▶ **Input data**
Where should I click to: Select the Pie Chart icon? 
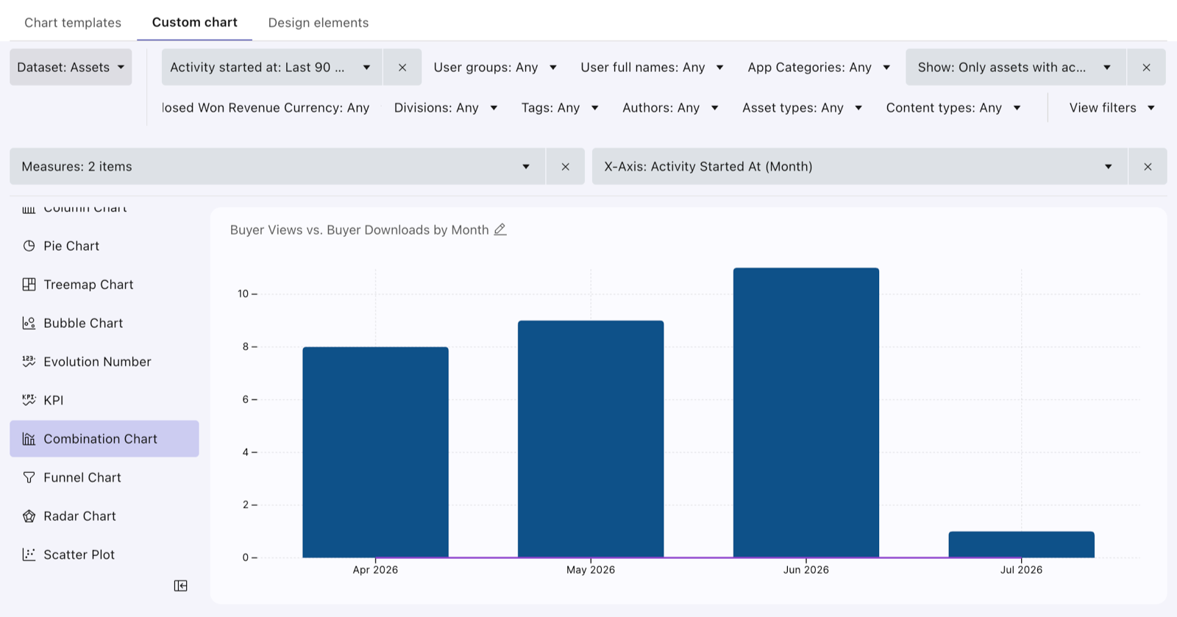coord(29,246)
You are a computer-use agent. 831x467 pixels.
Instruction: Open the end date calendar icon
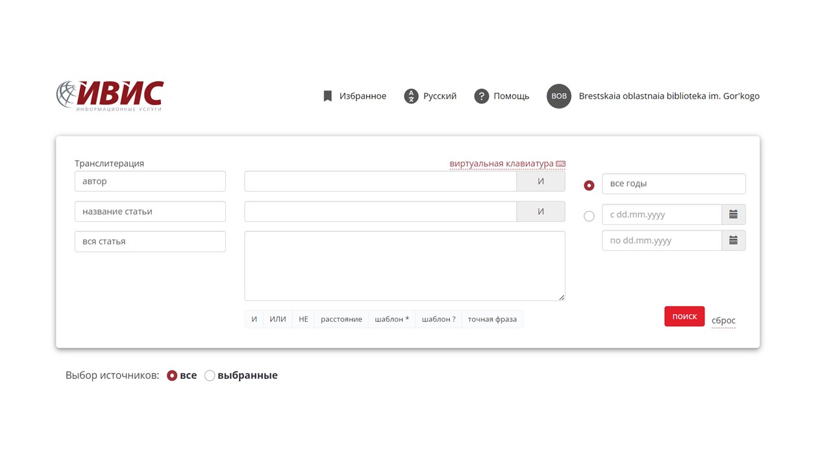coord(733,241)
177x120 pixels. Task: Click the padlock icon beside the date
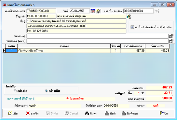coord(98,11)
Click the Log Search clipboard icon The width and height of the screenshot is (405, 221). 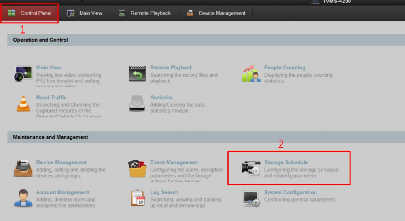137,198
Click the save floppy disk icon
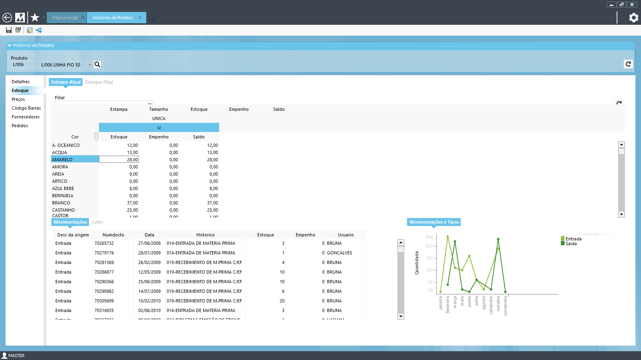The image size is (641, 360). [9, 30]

--

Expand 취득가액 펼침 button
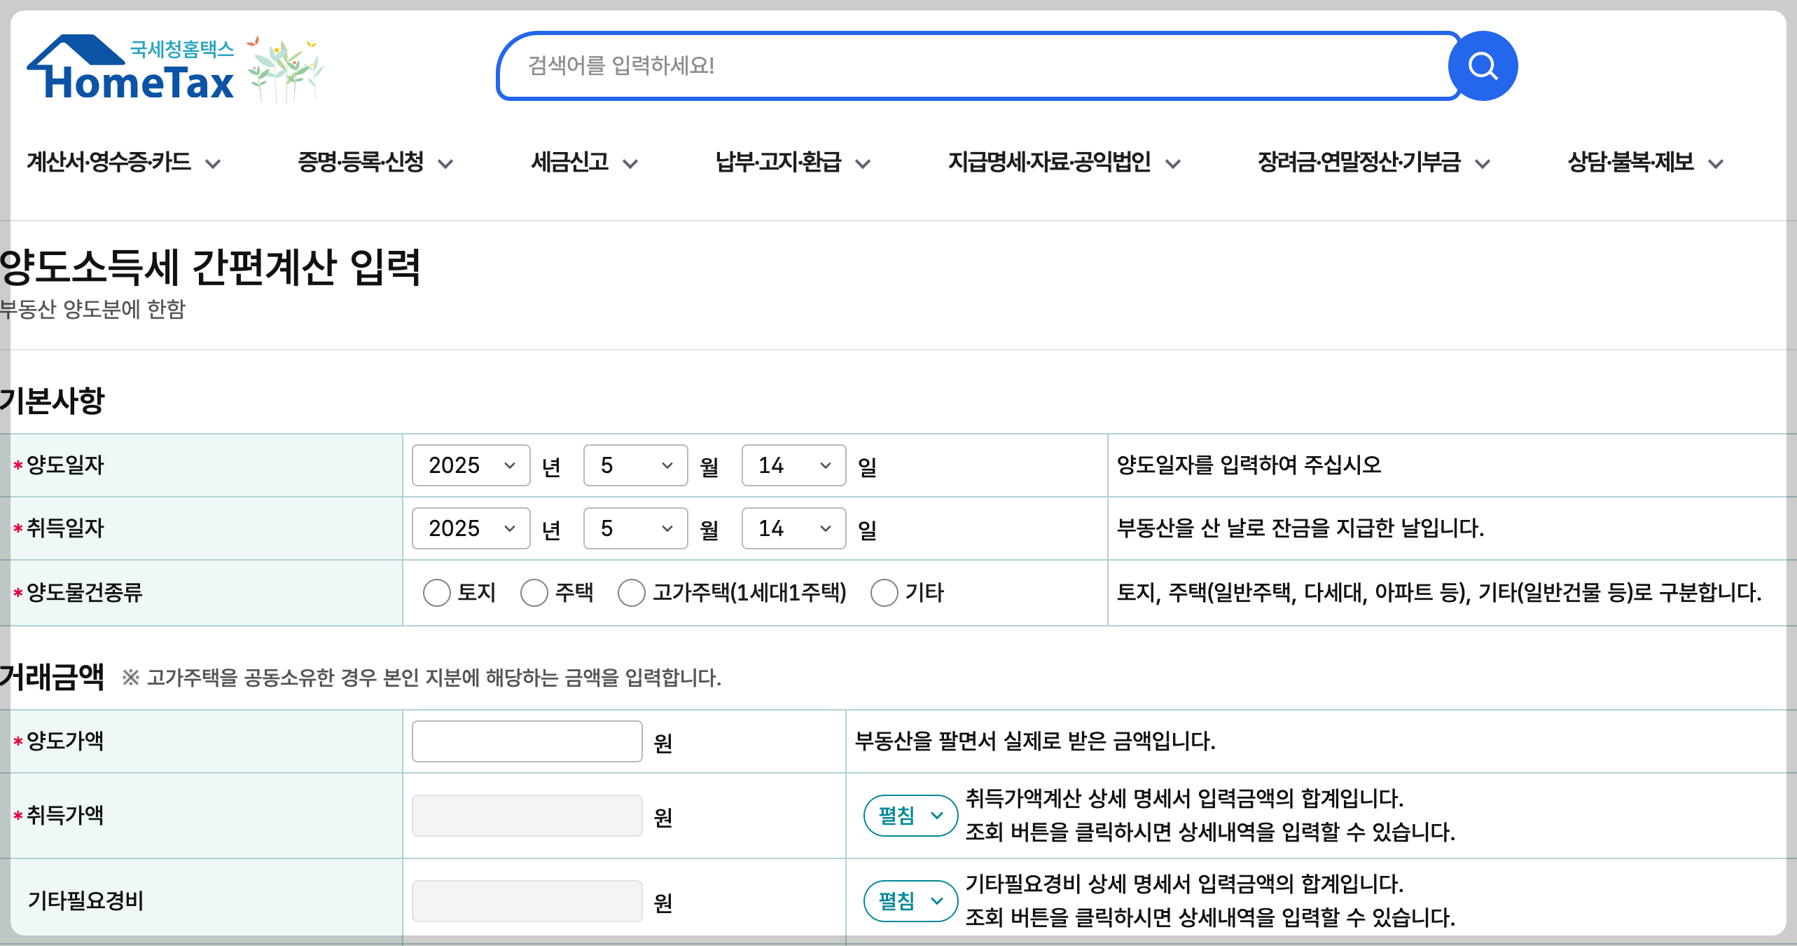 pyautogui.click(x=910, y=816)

▶ **What is expected**
Identify every line of the records that contains the word "pixels", copying each such line in full. Case counts.

▶ **Problem solution**
You are a computer-use agent. 831x467 pixels.
177x120 pixels. Task: Click the padlock icon beside the date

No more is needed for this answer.